After spending four plus hours at the LACMA, my eyes were full, ingesting an entire course of artwork from Koons to Kadinsky, but my stomach on the other hand was howling for nourishment. I decided the best course of action would be to dine nearby and document my third trip to Umami Burger (I am beginning to adopt the LA Times food critic strategy before reviewing).

I made it to La Brea in no time, pulled up to the valet and in minutes was seated inside Umami. The service in the past was a little spotty, borderline rude and that has always been my knock against Umami, not the burgers but the people, it makes for uncomfortable dining when you are in combat with your server.

Anyway, with the luck of the draw I had a nice but inattentive server, busy with a ton of other things than his station and the wait was much longer than I remembered, roughly twenty five minutes elapsed before my burger (The Manly Burger) and smushed potatoes made the table, but it seemed a legitimate wait; there were some rather bulky orders for parties piling up in the kitchen, my order happened to be lost in the shuffle.

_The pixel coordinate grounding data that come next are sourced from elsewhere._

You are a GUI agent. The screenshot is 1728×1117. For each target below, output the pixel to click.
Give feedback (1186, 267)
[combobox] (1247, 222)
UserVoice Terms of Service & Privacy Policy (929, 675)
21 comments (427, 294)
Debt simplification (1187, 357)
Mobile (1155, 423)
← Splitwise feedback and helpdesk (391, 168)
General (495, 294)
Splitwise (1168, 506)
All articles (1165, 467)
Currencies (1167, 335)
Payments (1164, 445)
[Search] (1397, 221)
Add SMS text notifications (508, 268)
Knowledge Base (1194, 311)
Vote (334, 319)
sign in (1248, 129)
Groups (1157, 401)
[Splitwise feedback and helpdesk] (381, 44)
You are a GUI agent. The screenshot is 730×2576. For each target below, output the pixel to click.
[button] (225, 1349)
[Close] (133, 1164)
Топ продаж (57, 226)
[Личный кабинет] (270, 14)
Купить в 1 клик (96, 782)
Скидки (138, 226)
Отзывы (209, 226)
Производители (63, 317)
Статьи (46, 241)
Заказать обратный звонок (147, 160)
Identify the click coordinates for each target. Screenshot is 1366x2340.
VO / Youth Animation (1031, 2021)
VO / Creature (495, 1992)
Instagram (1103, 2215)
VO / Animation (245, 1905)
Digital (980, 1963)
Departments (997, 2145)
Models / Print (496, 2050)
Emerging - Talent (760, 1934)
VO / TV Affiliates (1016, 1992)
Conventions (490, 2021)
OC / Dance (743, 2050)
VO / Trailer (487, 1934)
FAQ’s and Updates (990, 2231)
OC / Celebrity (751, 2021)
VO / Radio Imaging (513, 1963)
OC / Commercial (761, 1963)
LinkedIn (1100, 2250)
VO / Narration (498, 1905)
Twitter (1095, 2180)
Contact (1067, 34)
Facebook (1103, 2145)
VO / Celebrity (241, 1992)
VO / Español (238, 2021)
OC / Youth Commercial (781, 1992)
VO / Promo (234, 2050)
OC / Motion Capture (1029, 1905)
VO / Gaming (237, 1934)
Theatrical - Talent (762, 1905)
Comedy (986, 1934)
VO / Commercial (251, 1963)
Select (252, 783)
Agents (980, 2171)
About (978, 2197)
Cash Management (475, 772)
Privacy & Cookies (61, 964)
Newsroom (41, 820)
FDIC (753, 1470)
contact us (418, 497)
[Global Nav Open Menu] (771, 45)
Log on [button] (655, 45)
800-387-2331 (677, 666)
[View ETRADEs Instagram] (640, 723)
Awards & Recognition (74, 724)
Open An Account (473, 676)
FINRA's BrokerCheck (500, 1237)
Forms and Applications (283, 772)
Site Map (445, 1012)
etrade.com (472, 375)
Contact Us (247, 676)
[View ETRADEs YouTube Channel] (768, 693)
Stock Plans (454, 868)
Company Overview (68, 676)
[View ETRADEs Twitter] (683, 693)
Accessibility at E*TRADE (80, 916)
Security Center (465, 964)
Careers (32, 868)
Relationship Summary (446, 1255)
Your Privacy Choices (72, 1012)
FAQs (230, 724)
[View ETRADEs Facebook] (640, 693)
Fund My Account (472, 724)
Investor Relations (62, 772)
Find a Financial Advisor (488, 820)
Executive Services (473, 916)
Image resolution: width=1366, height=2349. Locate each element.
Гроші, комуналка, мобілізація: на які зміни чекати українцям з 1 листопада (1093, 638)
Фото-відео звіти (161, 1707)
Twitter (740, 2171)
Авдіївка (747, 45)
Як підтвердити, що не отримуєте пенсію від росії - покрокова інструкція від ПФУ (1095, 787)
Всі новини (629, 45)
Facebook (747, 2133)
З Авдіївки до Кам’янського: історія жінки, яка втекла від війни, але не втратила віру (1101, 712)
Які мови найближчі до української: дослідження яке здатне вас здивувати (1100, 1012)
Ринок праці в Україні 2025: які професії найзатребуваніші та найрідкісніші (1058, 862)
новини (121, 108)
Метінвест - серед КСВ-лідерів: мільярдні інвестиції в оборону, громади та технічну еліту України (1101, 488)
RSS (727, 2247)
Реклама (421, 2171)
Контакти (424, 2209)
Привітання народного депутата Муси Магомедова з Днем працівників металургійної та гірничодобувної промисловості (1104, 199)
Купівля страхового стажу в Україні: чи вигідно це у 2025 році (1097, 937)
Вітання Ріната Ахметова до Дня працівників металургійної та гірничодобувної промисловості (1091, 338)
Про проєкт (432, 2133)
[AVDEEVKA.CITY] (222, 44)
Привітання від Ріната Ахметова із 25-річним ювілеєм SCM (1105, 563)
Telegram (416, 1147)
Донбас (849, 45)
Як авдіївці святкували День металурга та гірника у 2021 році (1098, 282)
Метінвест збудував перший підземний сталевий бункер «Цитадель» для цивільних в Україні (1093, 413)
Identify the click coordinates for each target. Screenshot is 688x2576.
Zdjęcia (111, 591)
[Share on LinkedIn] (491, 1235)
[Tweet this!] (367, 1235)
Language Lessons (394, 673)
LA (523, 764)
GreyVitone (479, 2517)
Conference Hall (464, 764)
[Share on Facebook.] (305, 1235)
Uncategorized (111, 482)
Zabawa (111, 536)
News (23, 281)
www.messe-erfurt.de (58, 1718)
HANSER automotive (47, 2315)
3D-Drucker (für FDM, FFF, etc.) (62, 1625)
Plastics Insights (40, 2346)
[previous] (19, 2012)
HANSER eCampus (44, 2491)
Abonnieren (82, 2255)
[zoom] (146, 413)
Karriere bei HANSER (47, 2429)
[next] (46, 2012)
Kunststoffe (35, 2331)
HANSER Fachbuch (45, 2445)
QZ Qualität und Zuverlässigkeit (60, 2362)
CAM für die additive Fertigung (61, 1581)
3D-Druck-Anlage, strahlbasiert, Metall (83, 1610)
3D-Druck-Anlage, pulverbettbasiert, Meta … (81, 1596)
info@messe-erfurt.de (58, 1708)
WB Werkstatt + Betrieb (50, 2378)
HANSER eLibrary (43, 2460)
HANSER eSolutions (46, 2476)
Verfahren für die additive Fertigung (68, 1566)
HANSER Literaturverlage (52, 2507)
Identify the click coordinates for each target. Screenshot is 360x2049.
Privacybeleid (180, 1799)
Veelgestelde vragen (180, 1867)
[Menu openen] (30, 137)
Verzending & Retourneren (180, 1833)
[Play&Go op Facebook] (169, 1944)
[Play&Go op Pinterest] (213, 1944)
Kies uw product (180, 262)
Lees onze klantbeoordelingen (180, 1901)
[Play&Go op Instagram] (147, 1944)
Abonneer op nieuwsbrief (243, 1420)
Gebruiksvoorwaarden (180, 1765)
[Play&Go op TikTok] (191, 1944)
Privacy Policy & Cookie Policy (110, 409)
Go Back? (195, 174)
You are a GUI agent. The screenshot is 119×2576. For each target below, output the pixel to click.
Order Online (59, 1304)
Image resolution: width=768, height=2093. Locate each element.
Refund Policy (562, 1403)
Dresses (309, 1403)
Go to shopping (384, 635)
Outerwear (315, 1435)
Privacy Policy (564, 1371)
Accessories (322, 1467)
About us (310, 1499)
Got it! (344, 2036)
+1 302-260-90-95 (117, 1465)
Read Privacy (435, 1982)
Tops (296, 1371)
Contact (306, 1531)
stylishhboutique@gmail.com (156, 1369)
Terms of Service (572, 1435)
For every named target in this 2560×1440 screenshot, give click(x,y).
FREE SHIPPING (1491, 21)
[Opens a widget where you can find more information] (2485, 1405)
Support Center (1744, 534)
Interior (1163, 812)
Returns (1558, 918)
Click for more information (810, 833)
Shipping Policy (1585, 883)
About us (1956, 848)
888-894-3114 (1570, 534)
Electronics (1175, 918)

The presentation is minimal, understated and clean. Arriving on a long ceramic plate straight outta Surfas the softball of a burger sits proudly. The burger bun is always eye-catching, a little too big, like button cap mushroom that dwarfs the rest of a substantial setup by comparison. The patty is generous, cooked medium and finely seasoned. The addition of bacon lardons, thick ends of smoky-salty-fatty chunks of pork, adds depth to the fairly straightforward beefiness of the burger. The onion strings bludgeon the taste buds with a similar smoky profile. There is also an aioli replete with horseradish, not listed in the ingredients that add sharpness to each bite, keeping the salinity in check. The burger is calculated and though it spares greens—in display or on the burger—all else is covered.

If you grow up in a Dutch household, the potato is the only vegetable you are comfortably attuned with, at least in my household, so the smushed option seemed fitting. A double fried Dutch yellow creamer with a measured sprinkle of coarse salt sitting atop a rich creamy fry sauce (in the same ilk as the friet met—the mayo-driven accompaniment to the frietjes of the Netherlands or Belgium), complimented the meal and were a welcome reprieve to French fries, though the sides still did not top my favorite at the Golden State.

On a whole, much like the other times I went to Umami, I left satisfied by the burger, not feeling like I had transcended time, or had a mind-altering experience with fleeting bits of ecstasy but rather a very carefully crafted burger. I admire Alan Richman—that heavily decorated food writer for GQ—for the gumption to extol Umami openly; I am not so outward in my adoration, believing more can always be done and to never become too comfortable (Thanks Dad!). I do feel that aside from the burger being marred by inconsistent service (a definite factor in any restaurant receiving nearly perfect accolades) it offers a bounty of goodness. Enough so that you too, should try it for yourself. Douzo meshiagare.